= What you have to do =
Nothing but the lines below from the first through the one with "Given: Click the" should appear, printed exactly; please leave pictures out.

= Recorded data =
+---+
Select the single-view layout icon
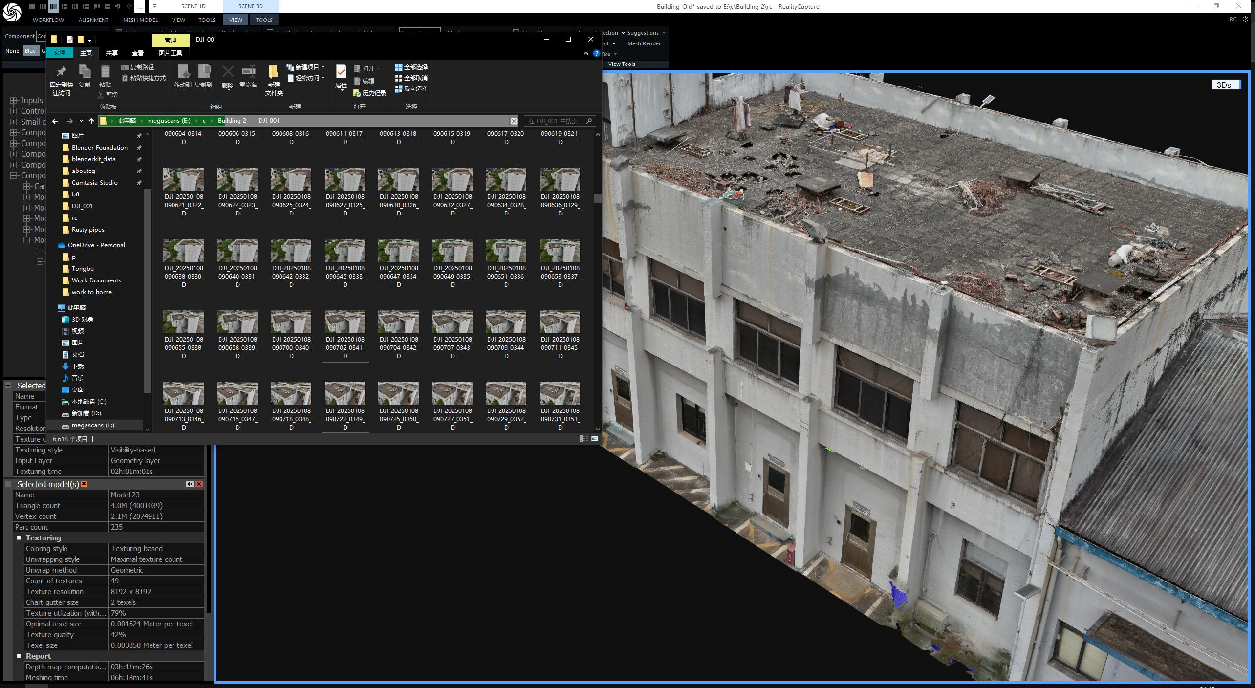This screenshot has width=1255, height=688. click(x=32, y=6)
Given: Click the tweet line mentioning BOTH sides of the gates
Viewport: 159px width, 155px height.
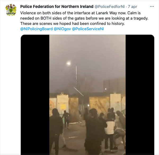Looking at the screenshot, I should [84, 18].
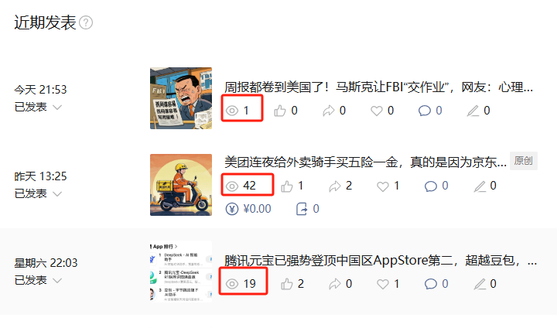The height and width of the screenshot is (328, 557).
Task: Click pencil edit icon on the FBI article
Action: (x=473, y=111)
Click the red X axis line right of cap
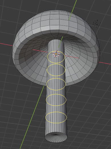The width and height of the screenshot is (111, 149). (105, 63)
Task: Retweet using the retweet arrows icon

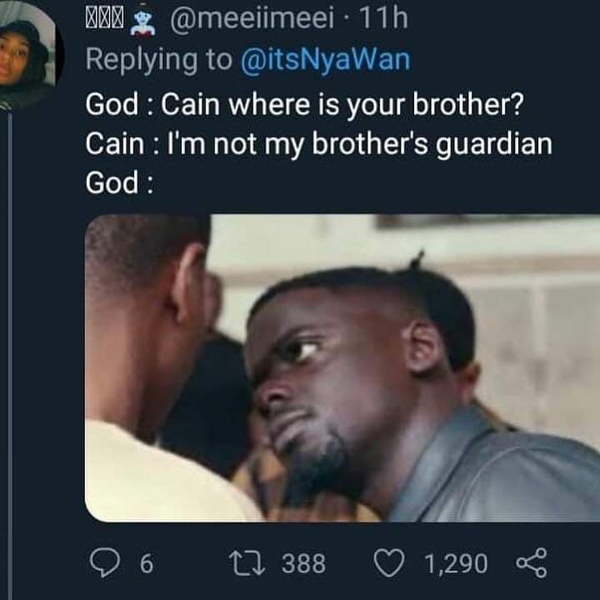Action: pos(247,563)
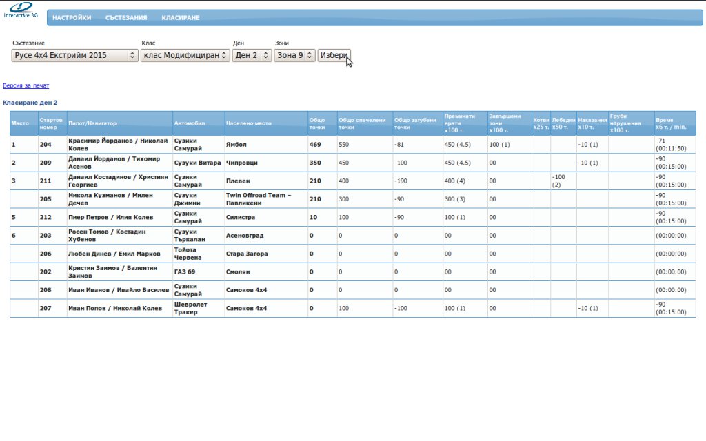Open the КЛАСИРАНЕ menu

tap(181, 18)
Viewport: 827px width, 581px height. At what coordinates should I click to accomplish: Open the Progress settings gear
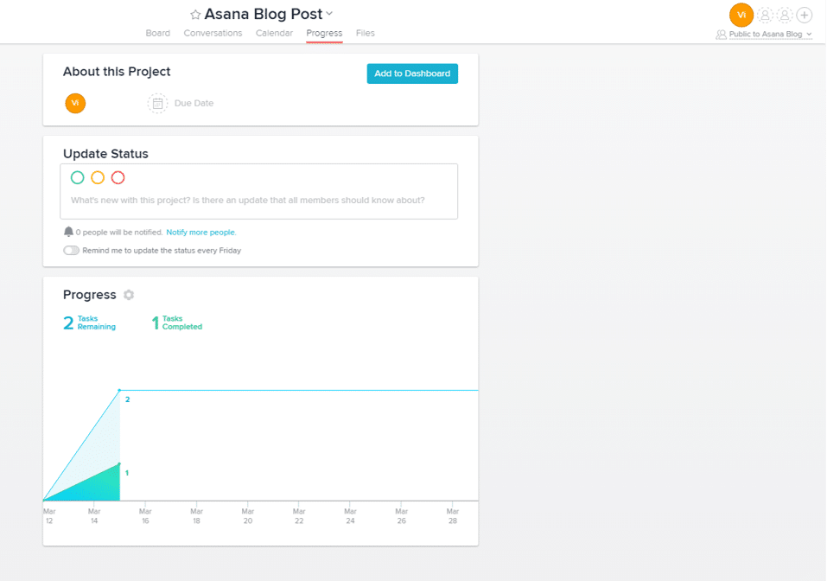pos(128,295)
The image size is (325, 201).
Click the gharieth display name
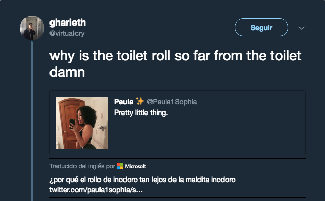point(67,23)
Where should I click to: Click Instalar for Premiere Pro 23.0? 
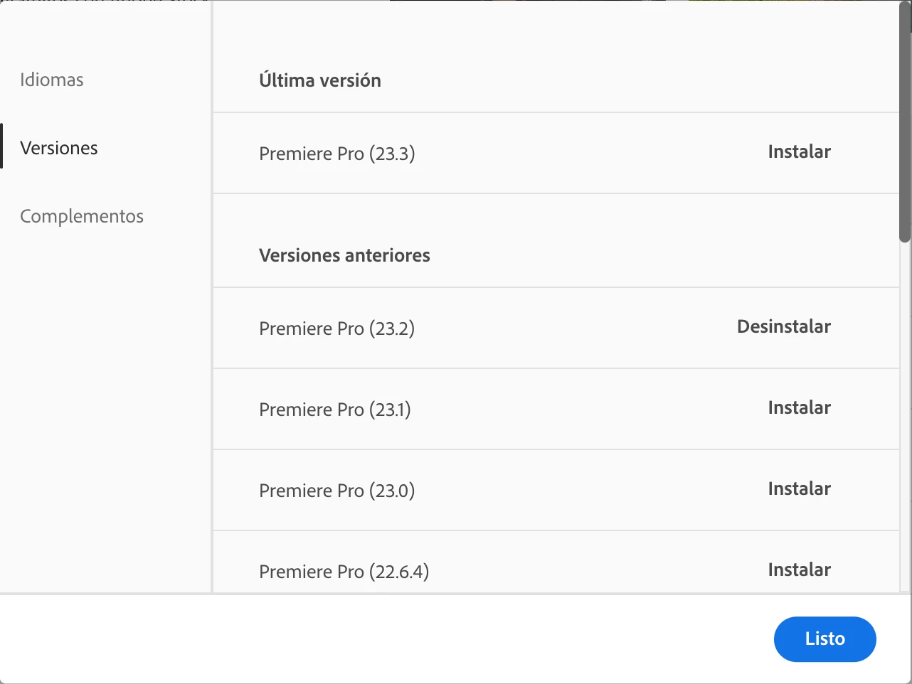tap(799, 489)
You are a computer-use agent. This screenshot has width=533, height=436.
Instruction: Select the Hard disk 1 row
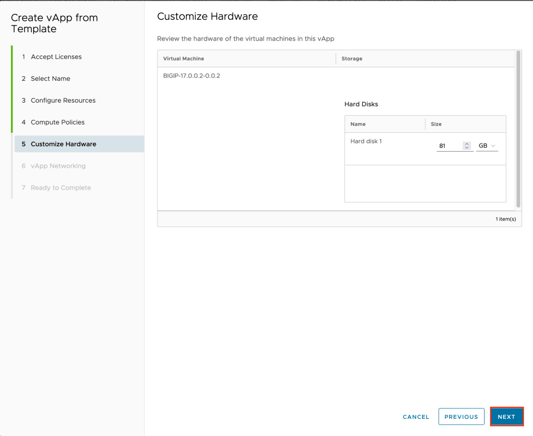[366, 141]
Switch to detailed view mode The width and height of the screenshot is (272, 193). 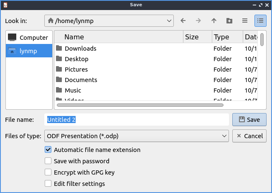pos(260,21)

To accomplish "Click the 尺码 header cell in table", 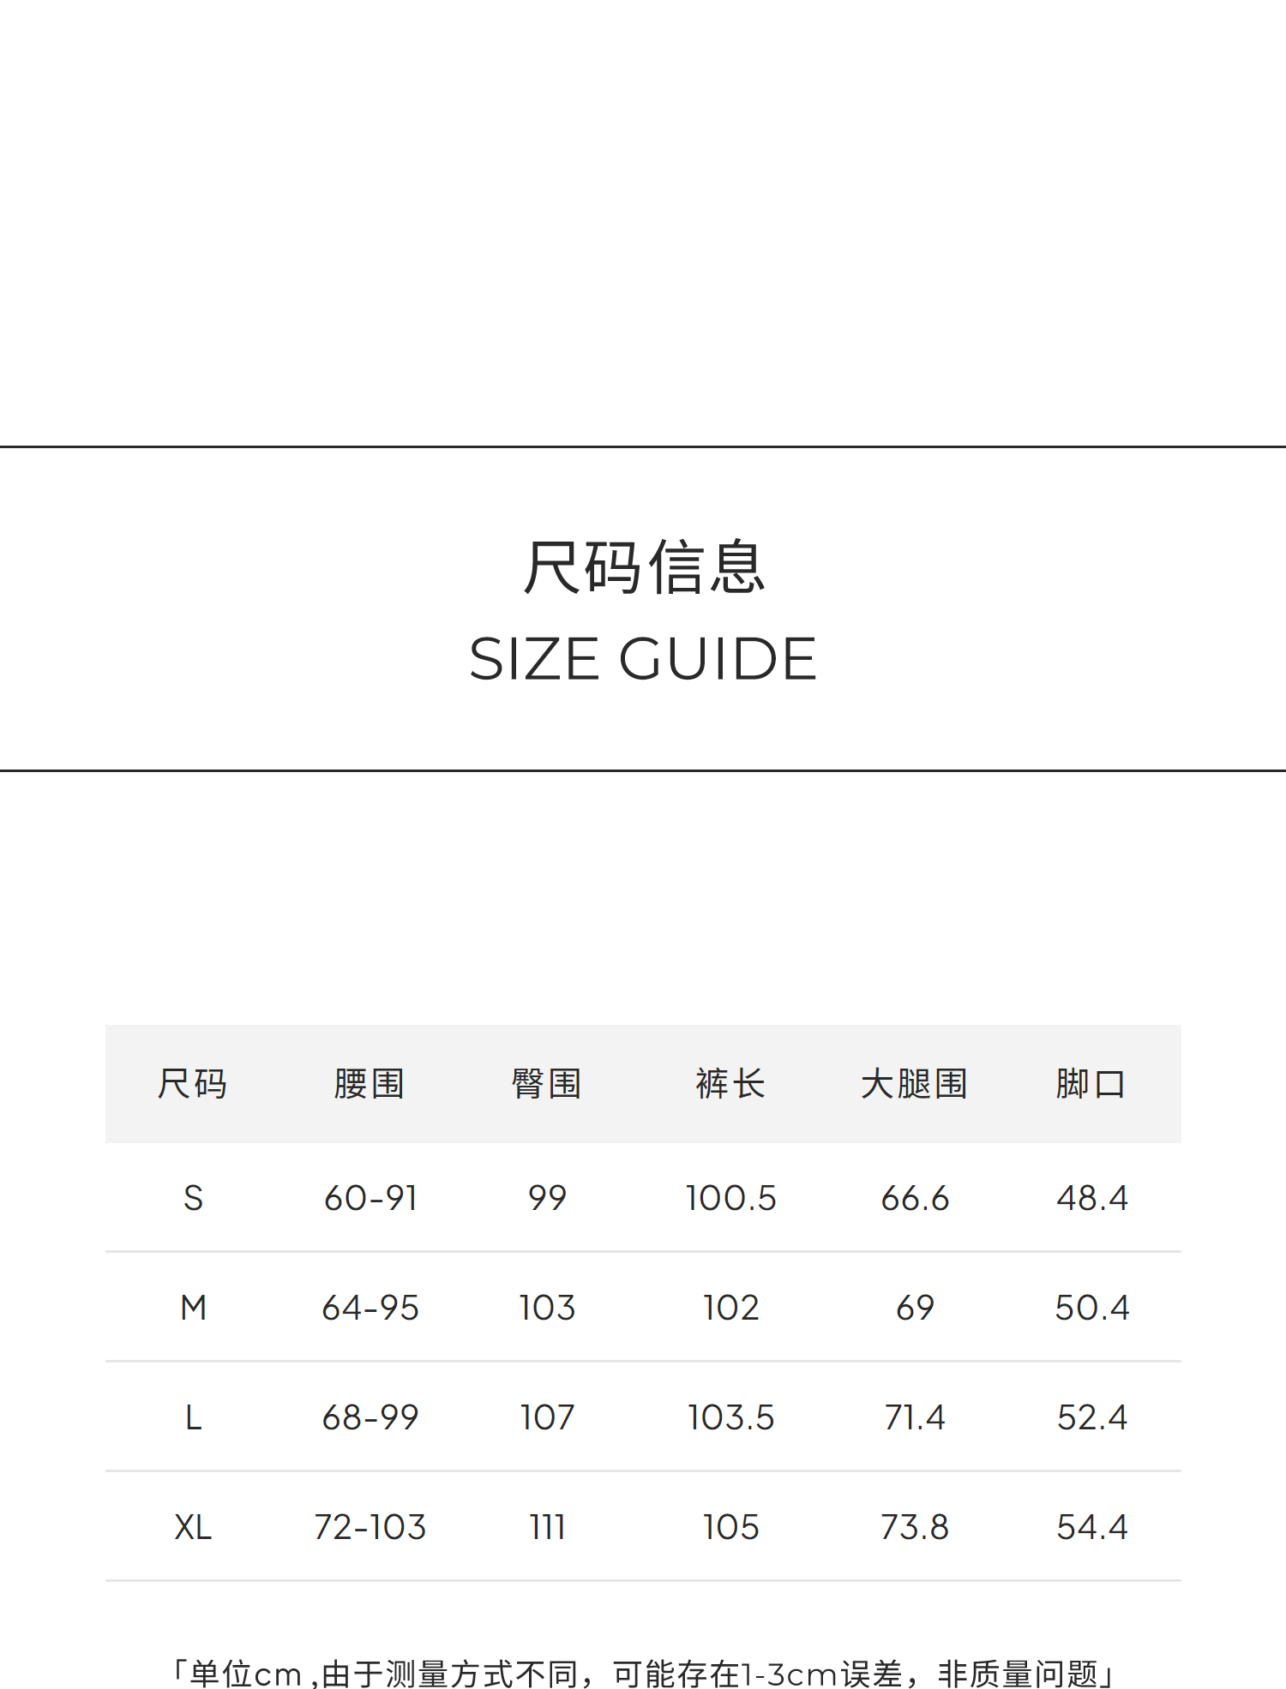I will click(x=193, y=1084).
+---+
= The completed task =
Select the single-view layout icon
This screenshot has width=1255, height=688. click(x=32, y=6)
Given: Click the tweet line mentioning BOTH sides of the gates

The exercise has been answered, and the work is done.